Of course I haven't seen any of the documentation of what LTC Holmes is alleging.

But if I read your point correctly you say that LTC Holmes is not a PSYOP (now called MISO) officer but rather an Information Operations officer. PSYOP is one of the core capabilities under the banner Information Operations--along with Electronic Warfare, Computer Network Operations, Operational Security and Military Deception. If he is an FA30, then from DA Pam 600-3 (Commissioned Officer Professional Development and Career Management) p. 192:

a. Purpose of Information Operations.
(1) IO are the integrated employment of the core capabilities of electronic warfare (EW), computer network operations (CNO), psychological operations (PSYOP), military deception (MILDEC), and operations security (OP-SEC) in concert with specified supporting and related capabilities, to influence, disrupt, corrupt or usurp adversarial human and automated decision making while protecting our own (JP 3-13).

I disagree that he has no concern over the PSYOP.

 

NORBOOSE

5:32 PM ET

March 1, 2011

Weird

im sure that the State Department, FBI, CIA, and DOJ all intentionally send their more persuasive diplomats/agents to talk to senators to get more money from the government. However, that is boring, because those are just "guys" trying to "be good at talking." When its the military, its "psycological operations soldiers" trying to "execute a psy-ops mission," which sounds cool.

 

RBUROS

5:57 PM ET

March 1, 2011

PSYOP

The potential problem here, and again I'm going to hide under the excuse of not knowing any of the details, is that PSYOP soldiers are taught from day one that they are not to ever conduct operations against American citizens.

What will be interesting is to see what written documents are out there that RS alleges to possess.

 

NORBOOSE

8:51 AM ET

March 2, 2011

Not Sure it matters that much

psy-ops soldiers don't have super powers. I would wager that DOJ lawyers and State Department diplomats (due to their extensive specific training to speak convincingly), and CIA/FBI/Secret Service/other federal agencies agents (Since their law enforcement and intelligence work involves and relies on personal relationships and speaking with individuals much more than military conflicts do, and agents' training reflects that) would both be more effective than psy-ops soldiers. Think about it, direct 1-on-1 interactions are only a small focus of military psy-ops, as opposed to addressing crowds or using big media platforms. For a member of intelligence and elite law enforcement, being good at talking to an individual convincingly is more likely to save your life and execute your goals than being rambo himself.
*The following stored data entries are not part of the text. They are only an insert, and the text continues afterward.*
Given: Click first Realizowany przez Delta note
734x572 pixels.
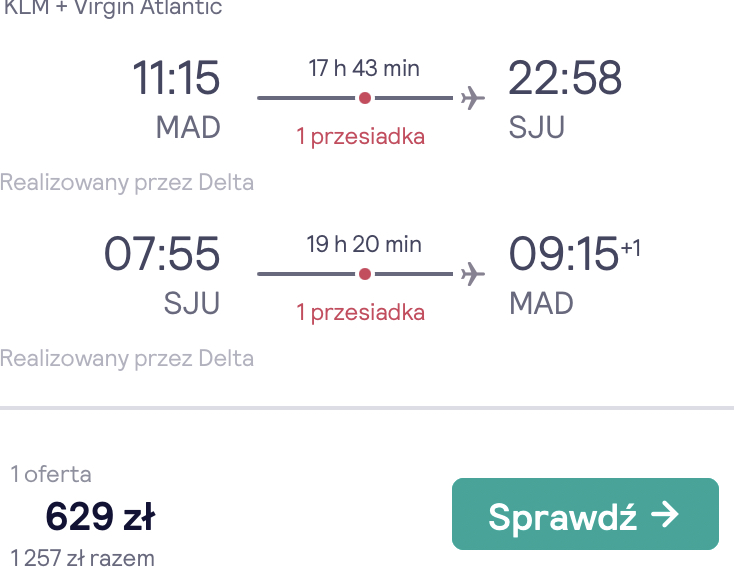Looking at the screenshot, I should tap(127, 183).
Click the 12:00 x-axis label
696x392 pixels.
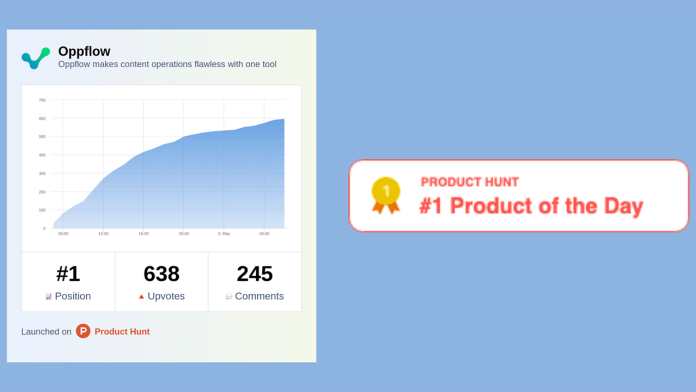point(103,234)
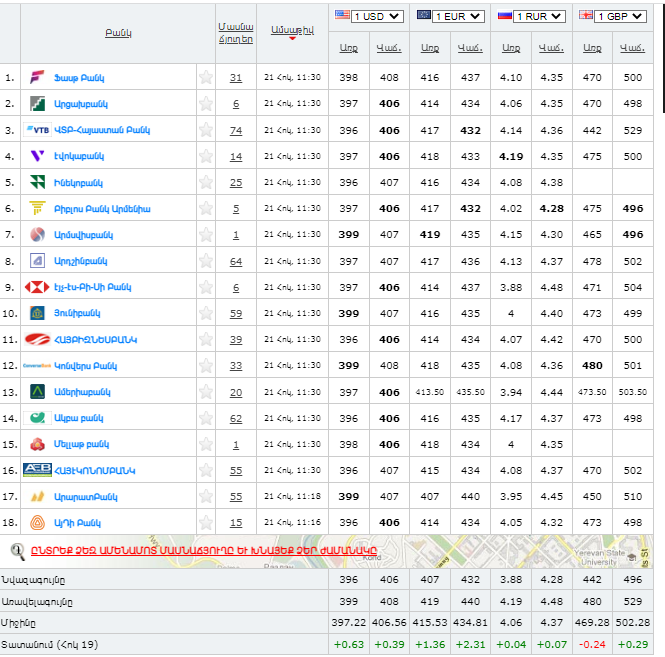
Task: Toggle the favorite star for Fast Bank
Action: [206, 77]
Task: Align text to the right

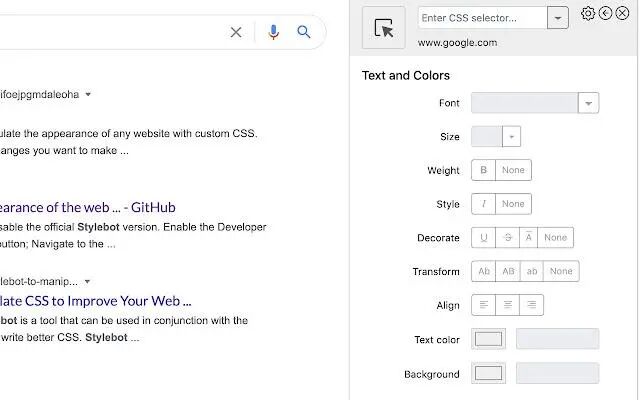Action: 532,305
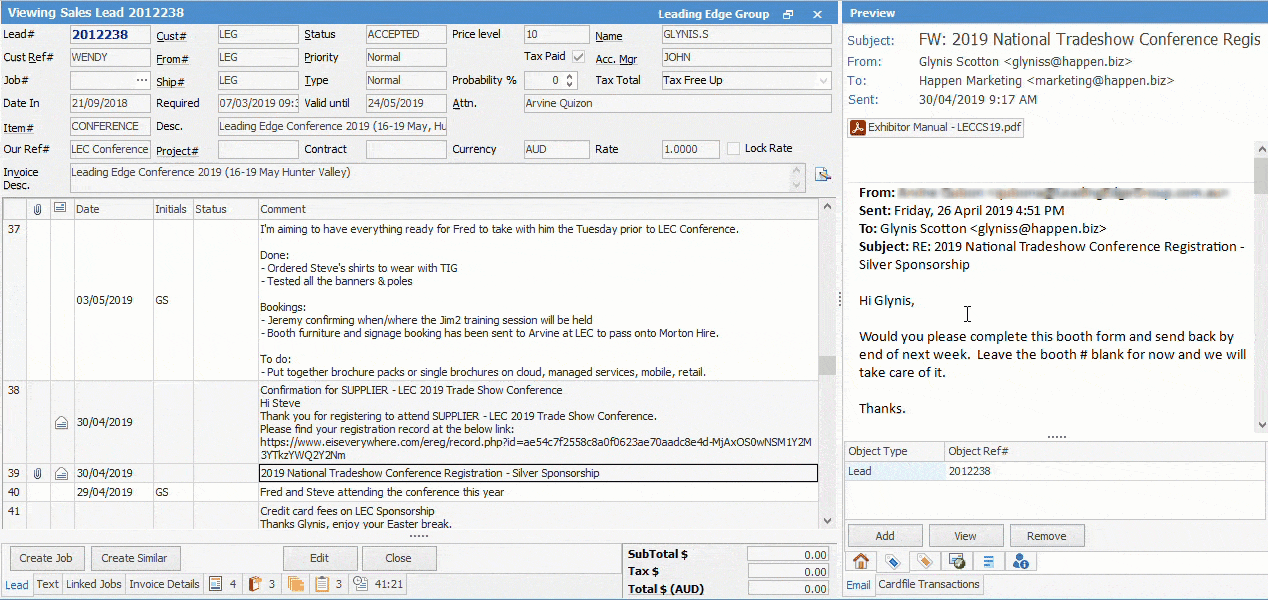Image resolution: width=1268 pixels, height=600 pixels.
Task: Click the paperclip attachment icon on row 39
Action: click(x=37, y=473)
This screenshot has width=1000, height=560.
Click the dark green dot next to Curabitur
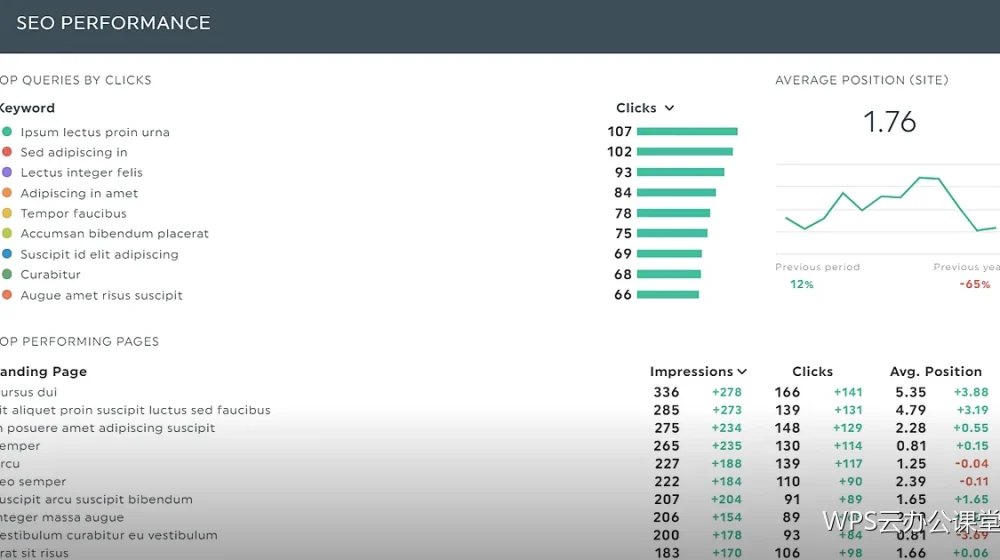click(x=7, y=274)
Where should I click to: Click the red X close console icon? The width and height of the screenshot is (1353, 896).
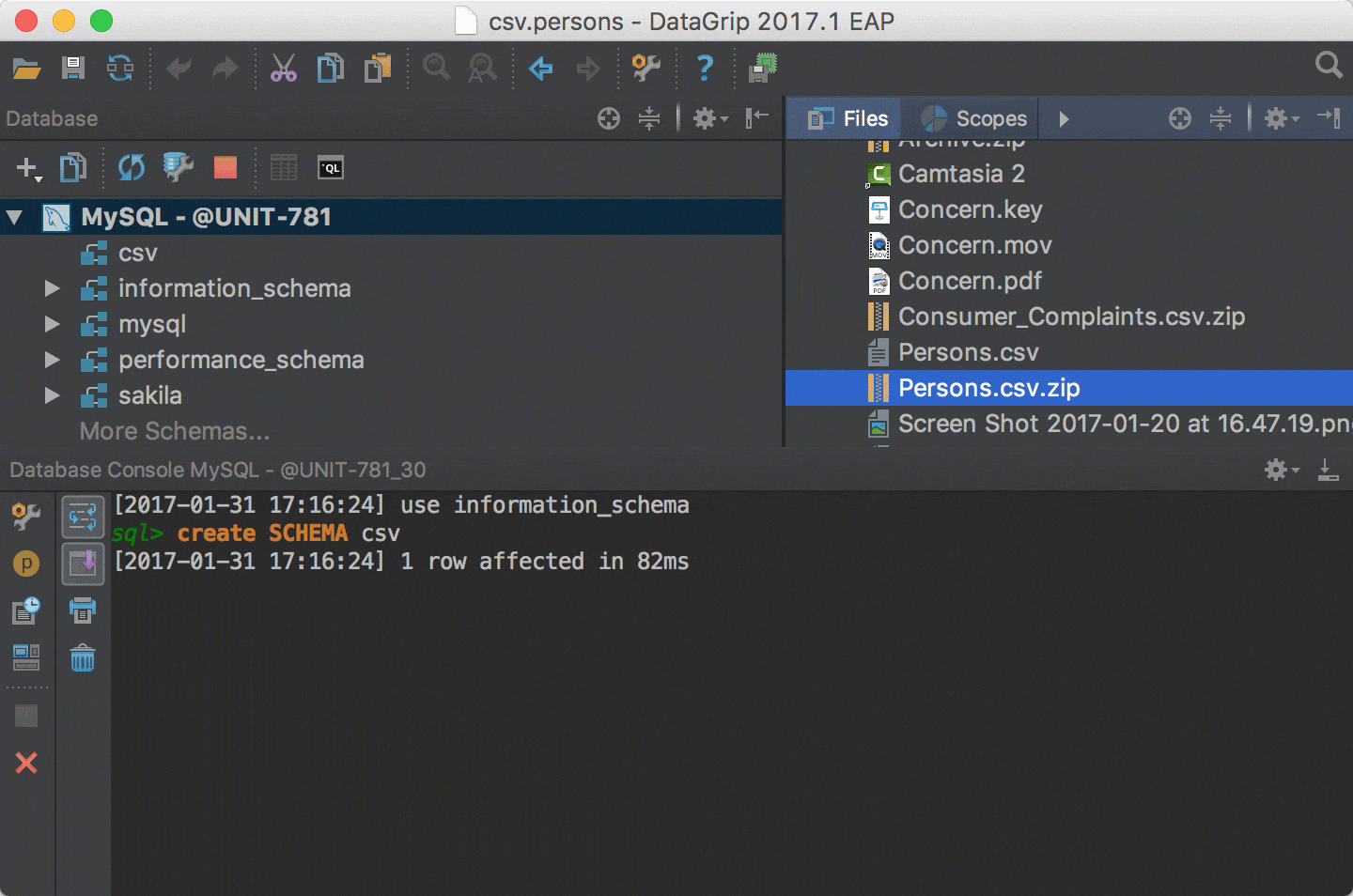[x=26, y=763]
I think the "never on American citizens" thing is part of the military being a wee bit conceited.

 

RBUROS

11:08 AM ET

March 2, 2011

I agree

I agree that no psyop campaign can eliminate good common sense or substitute for the truth. What makes this case interesting to me is that if stuff turns up that proves the General ordered IO/PSYOP against VIPs (as opposed to simple briefing prep) there are several legal problems. There are small ones like the Foreign Relations Act of 1972 bans the use of public funds to influence public policy, But the real problem for the DoD here is if the IO section conducted actual PSYOP, they would have to study their target audience. And that would entail maintaining records on U.S. citizens, which is in direct violation of Pres. Reagan's Executive Order 12333, which every Military Intelligence Officer and PSYOP Soldier has pounded into their heads. My guess at this point is this is the sticking point. If LTC Holmes was damaged for this heads will roll due to the needs of our politically driven globalized COIN strategy.

Other than that I completely agree that even preparing for a VIP visit is absolutely a form of PSYOP. Just not in the legal sense.

I'm interested in seeing what GEN Petreus makes of all this.

But how is it that Rolling Stone is the one to get this? I wonder if there isn't another story in here we don't know about yet. . .

 

WMGEORGE

4:45 PM ET

March 5, 2011

DiSAGREED

Naturely soldiers protects their grounds. I think this is the game where civil people can play.
-
WM George

 

ACOMPANHANTES_CURITIBA

3:31 PM ET

March 29, 2011

serious.

serious.

 

YUNIE

11:38 AM ET

March 30, 2011

indeed mind games played in

indeed mind games played in every war.